Fine‑Tuning or a New Model? Finding the Optimal Dataset Distribution
June 12, 2026
In the previous week, the following guiding questions were raised for this week's work:
- Are we fine‑tuning or training a new model?
- Why is there a performance degradation when going from 2000 samples to 5000 samples, followed by an improvement at 8000 samples?
To answer these questions, the following workflow was followed:
- Analysis of the training script, particularly the section defining the model architecture.
- Construction of 16 dataset compositions based on varying the percentages of each maneuver (out of a total of 10 maneuvers).

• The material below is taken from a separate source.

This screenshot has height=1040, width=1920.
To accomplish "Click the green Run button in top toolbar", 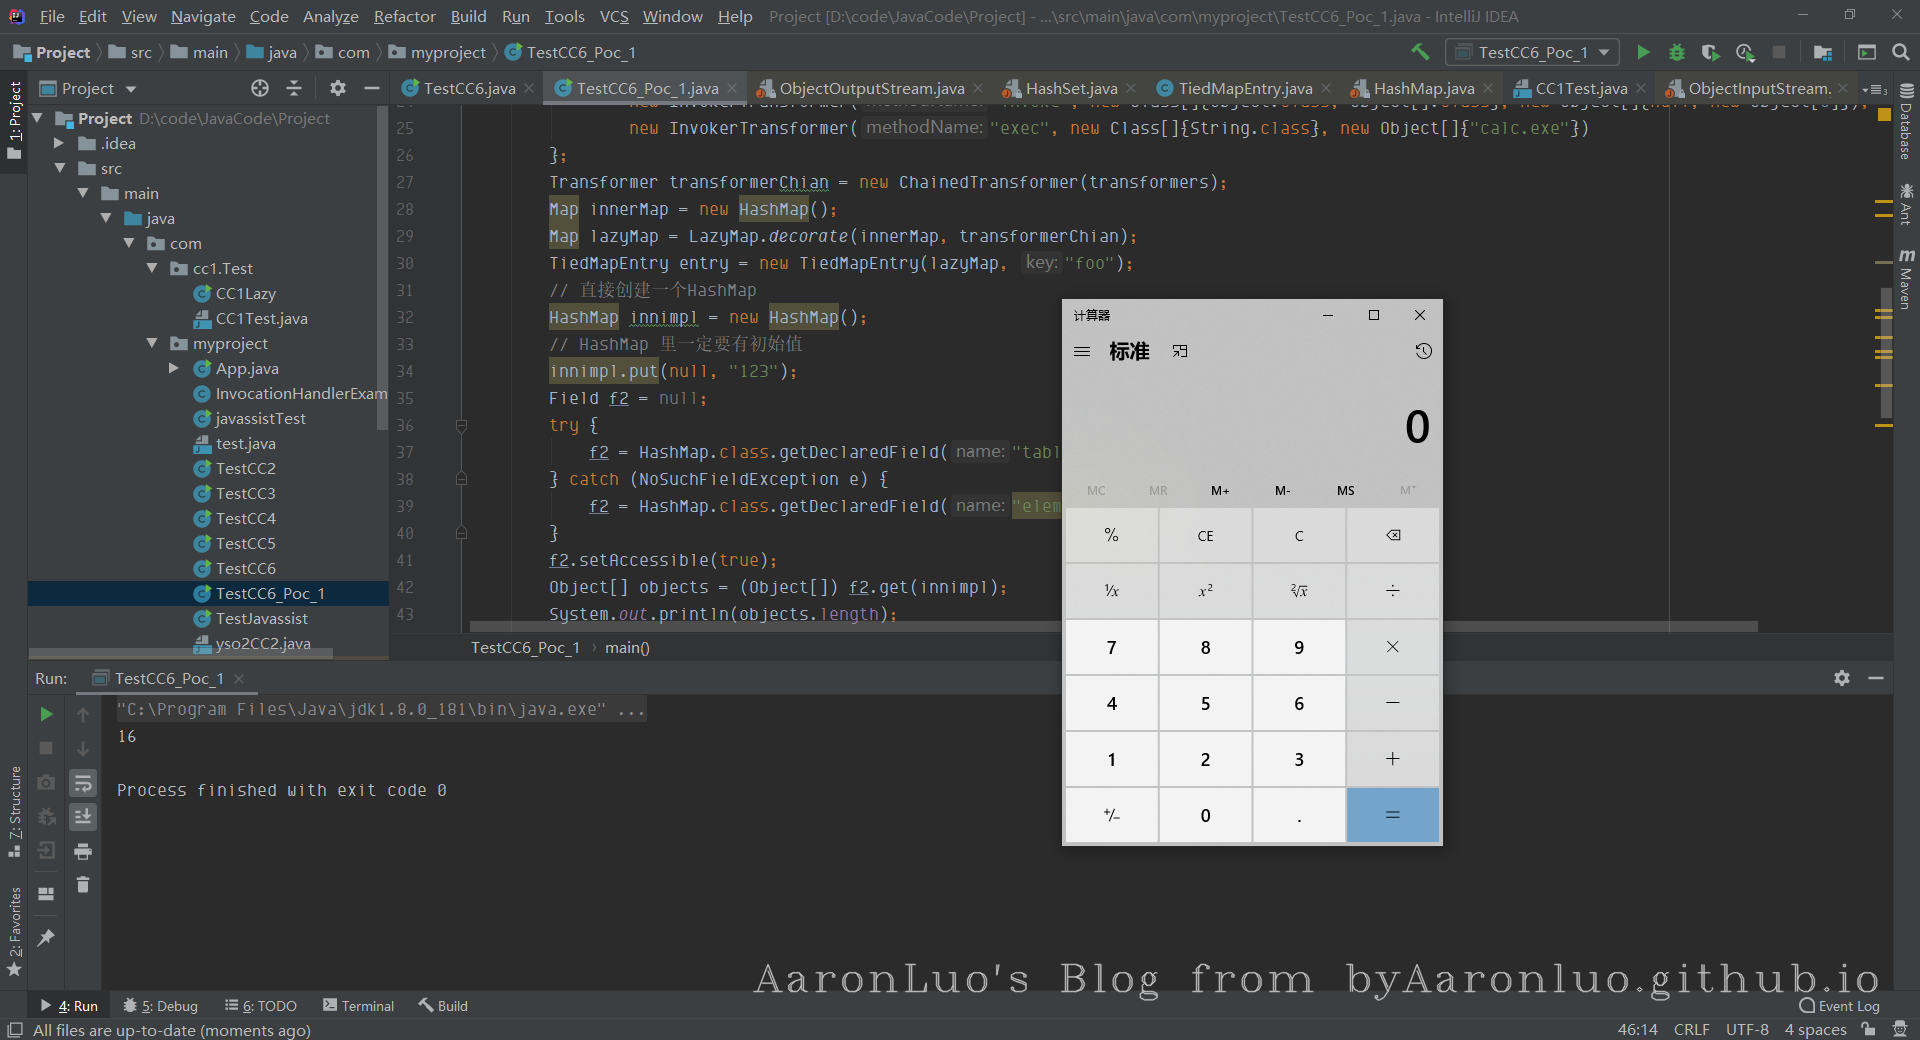I will click(x=1643, y=52).
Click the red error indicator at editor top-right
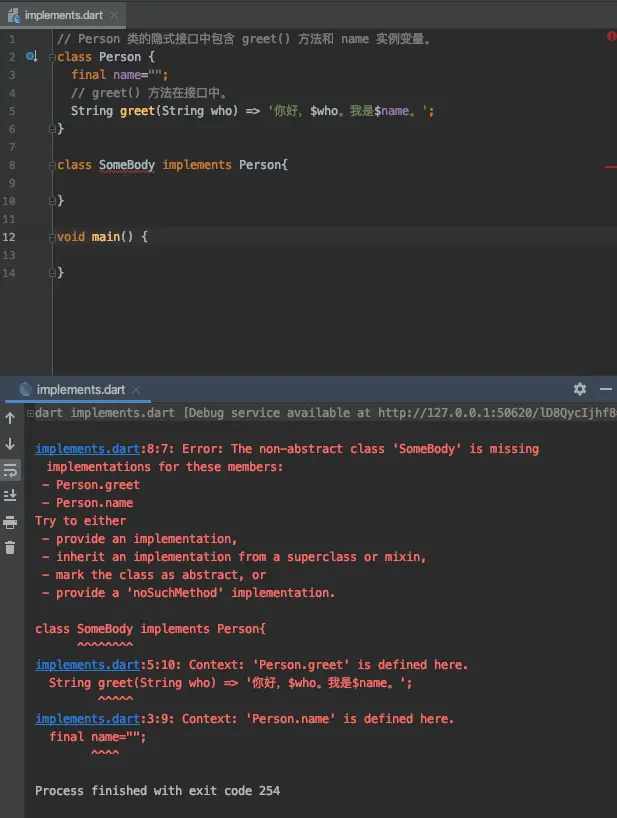The height and width of the screenshot is (818, 617). click(x=611, y=36)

📌 WEEK 34 SUMMARY – JUNE 12, 2026
🔍 Fine‑tuning or new model? The script trains a new PilotNet from scratch (He initialisation). No fine‑tuning is performed.
📊 16 dataset compositions were built by varying percentages of 10 maneuvers. Composition #10 (10% left, 10% right, 30% forward, 30% recoveries) performed best.
⚠️ 5k dip and 8k recovery explained: Caused by left‑right imbalance due to scarcity of left turn samples (only 2,100 raw). Balanced compositions avoid the dip.
✅ Best model: Composition #10 with 15,000 samples.
🔜 Week 35: Expand with Town 04 samples, add weather diversity, test on Town 02 and Town 06.